Figures released from Accounts firm UHY Hacker Young shows the HMRC had doubled its spend on Private Debt Collection services in the year 2016.
HM Revenues and Customs (HMRC) forked out over £24m for Debt Collection in 2016 compared with a £12.5m spend in 2015.
In 2014 it was a mere £6m which would indicate there has been a significant use of Debt Collection Agencies from the private sector by the HMRC.
The Accountancy firm noted that the utilisation of Debt Collection Agencies was proving to be a more cost effective way of chasing unpaid taxes but was aware that it has its critics.
Some critics have cited it as being a ‘heavy handed’ and ‘aggressive’ approach to recovering outstanding taxes and is unfair when a person cannot repay the amount owing and has not had the time to deal with contact from the taxman in the first place.
“HMRC is under pressure to constantly drive up tax take and collect as much as possible, but it does need to be careful to ensure that the taxpayer does not suffer as a result of efforts to do this,” commented Mark Giddens, head of private client tax at UHY Hacker Young.

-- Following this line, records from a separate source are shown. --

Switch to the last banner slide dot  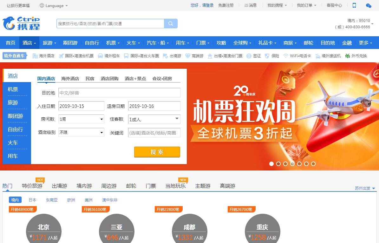tap(313, 164)
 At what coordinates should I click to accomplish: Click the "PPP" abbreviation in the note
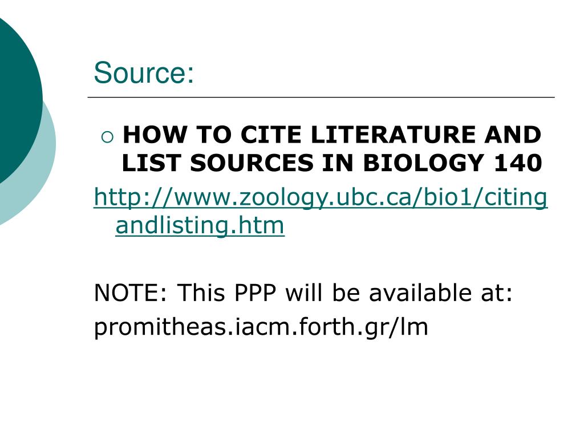click(x=255, y=293)
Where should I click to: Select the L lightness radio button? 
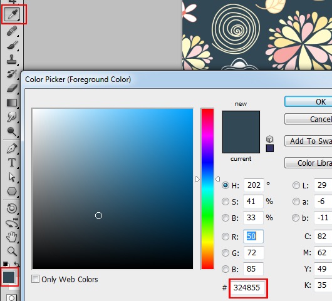(296, 185)
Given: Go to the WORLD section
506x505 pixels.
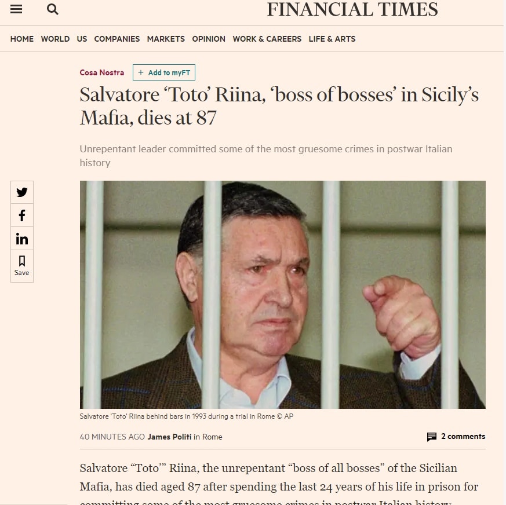Looking at the screenshot, I should pos(55,39).
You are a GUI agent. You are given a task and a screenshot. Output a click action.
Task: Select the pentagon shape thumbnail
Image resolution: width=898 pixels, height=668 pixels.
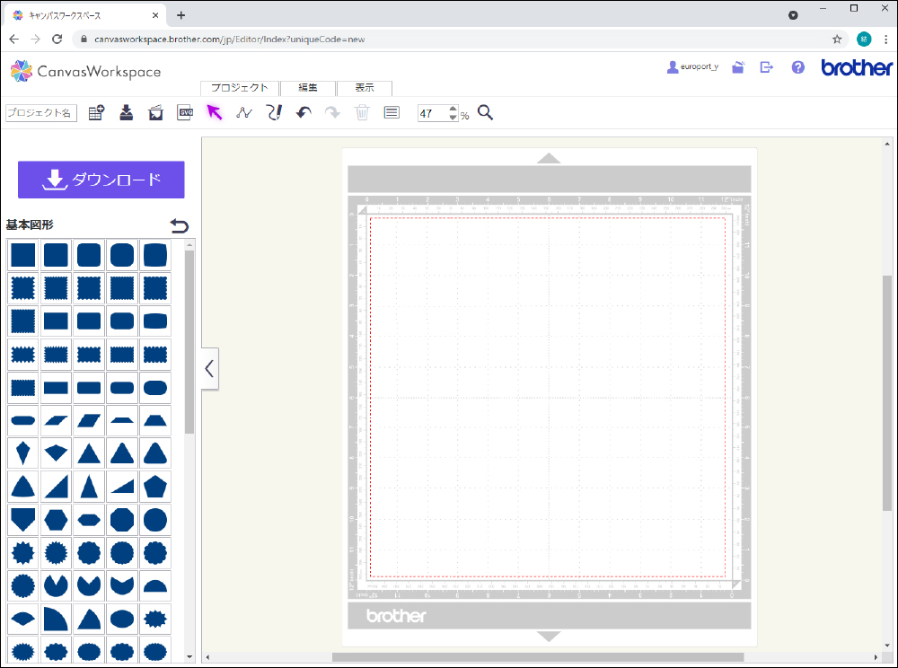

“Too many debt collection cases relate to HMRC errors or concern vulnerable individuals. The use of third party agencies makes it that much more difficult to resolve issues and protect those who are simply unable to manage their tax affairs.”
A spokesperson for the HMRC said: “We use debt collection agencies operating under strict codes of conduct to pursue debt, and we expect them to uphold those codes at all times.”
The HMRC’s use of Debt Collection Agencies raised a few eyebrows when it was first announced by the Government as a way to improve the amount recovered from people owing tax.
The amount of which the tax office is spending on Private Debt Collectors is increasing which could indicate it has been viewed as a success by Senior Civil servants.